Give the listing again in full, exactly as written.

::: Supplied records :::

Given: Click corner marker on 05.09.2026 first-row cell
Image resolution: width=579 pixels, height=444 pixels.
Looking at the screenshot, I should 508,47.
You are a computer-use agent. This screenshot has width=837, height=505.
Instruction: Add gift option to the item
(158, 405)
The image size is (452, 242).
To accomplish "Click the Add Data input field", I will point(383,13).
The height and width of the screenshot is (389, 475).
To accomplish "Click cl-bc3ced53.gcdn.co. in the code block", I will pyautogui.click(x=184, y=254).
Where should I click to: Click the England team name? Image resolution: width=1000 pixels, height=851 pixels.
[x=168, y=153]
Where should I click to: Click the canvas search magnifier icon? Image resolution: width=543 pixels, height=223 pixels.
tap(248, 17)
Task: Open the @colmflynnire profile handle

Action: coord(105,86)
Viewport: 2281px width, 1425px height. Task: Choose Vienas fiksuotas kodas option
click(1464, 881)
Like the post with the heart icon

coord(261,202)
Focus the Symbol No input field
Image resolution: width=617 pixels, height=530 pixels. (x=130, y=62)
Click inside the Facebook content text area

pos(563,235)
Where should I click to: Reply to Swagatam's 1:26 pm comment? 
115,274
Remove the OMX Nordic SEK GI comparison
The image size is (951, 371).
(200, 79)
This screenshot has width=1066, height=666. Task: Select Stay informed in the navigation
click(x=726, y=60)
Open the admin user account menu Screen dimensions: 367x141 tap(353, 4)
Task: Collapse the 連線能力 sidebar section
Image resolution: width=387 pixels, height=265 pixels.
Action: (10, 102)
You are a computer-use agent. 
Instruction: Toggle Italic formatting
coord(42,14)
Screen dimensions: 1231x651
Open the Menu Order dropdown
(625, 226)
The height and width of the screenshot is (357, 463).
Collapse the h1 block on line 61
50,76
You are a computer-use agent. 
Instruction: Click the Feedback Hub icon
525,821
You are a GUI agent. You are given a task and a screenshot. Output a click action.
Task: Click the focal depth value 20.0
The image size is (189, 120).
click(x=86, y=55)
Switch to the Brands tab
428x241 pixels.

:::

* [The answer]
Given: Click corner marker on 05.09.2026 first-row cell
Image resolution: width=579 pixels, height=444 pixels.
Looking at the screenshot, I should 508,47.
You are a computer-use agent. This screenshot has width=837, height=505.
Instruction: Add gift option to the item
(158, 405)
The image size is (452, 242).
To accomplish "Click the Add Data input field", I will point(383,13).
The height and width of the screenshot is (389, 475).
To accomplish "Click cl-bc3ced53.gcdn.co. in the code block", I will pyautogui.click(x=184, y=254).
Where should I click to: Click the England team name? Image resolution: width=1000 pixels, height=851 pixels.
[x=168, y=153]
Where should I click to: Click the canvas search magnifier icon? Image resolution: width=543 pixels, height=223 pixels.
tap(248, 17)
Task: Open the @colmflynnire profile handle

Action: coord(105,86)
Viewport: 2281px width, 1425px height. Task: Choose Vienas fiksuotas kodas option
click(1464, 881)
Like the post with the heart icon

coord(261,202)
Focus the Symbol No input field
Image resolution: width=617 pixels, height=530 pixels. (x=130, y=62)
Click inside the Facebook content text area

pos(563,235)
Where should I click to: Reply to Swagatam's 1:26 pm comment? 
115,274
Remove the OMX Nordic SEK GI comparison
The image size is (951, 371).
(200, 79)
This screenshot has width=1066, height=666. Task: Select Stay informed in the navigation
click(x=726, y=60)
Open the admin user account menu Screen dimensions: 367x141 tap(353, 4)
Task: Collapse the 連線能力 sidebar section
Image resolution: width=387 pixels, height=265 pixels.
Action: (10, 102)
You are a computer-use agent. 
Instruction: Toggle Italic formatting
coord(42,14)
Screen dimensions: 1231x651
Open the Menu Order dropdown
(625, 226)
The height and width of the screenshot is (357, 463).
Collapse the h1 block on line 61
50,76
You are a computer-use agent. 
Instruction: Click the Feedback Hub icon
525,821
You are a GUI agent. You are given a task and a screenshot. Output a click action.
Task: Click the focal depth value 20.0
The image size is (189, 120).
click(x=86, y=55)
Switch to the Brands tab
428x241 pixels.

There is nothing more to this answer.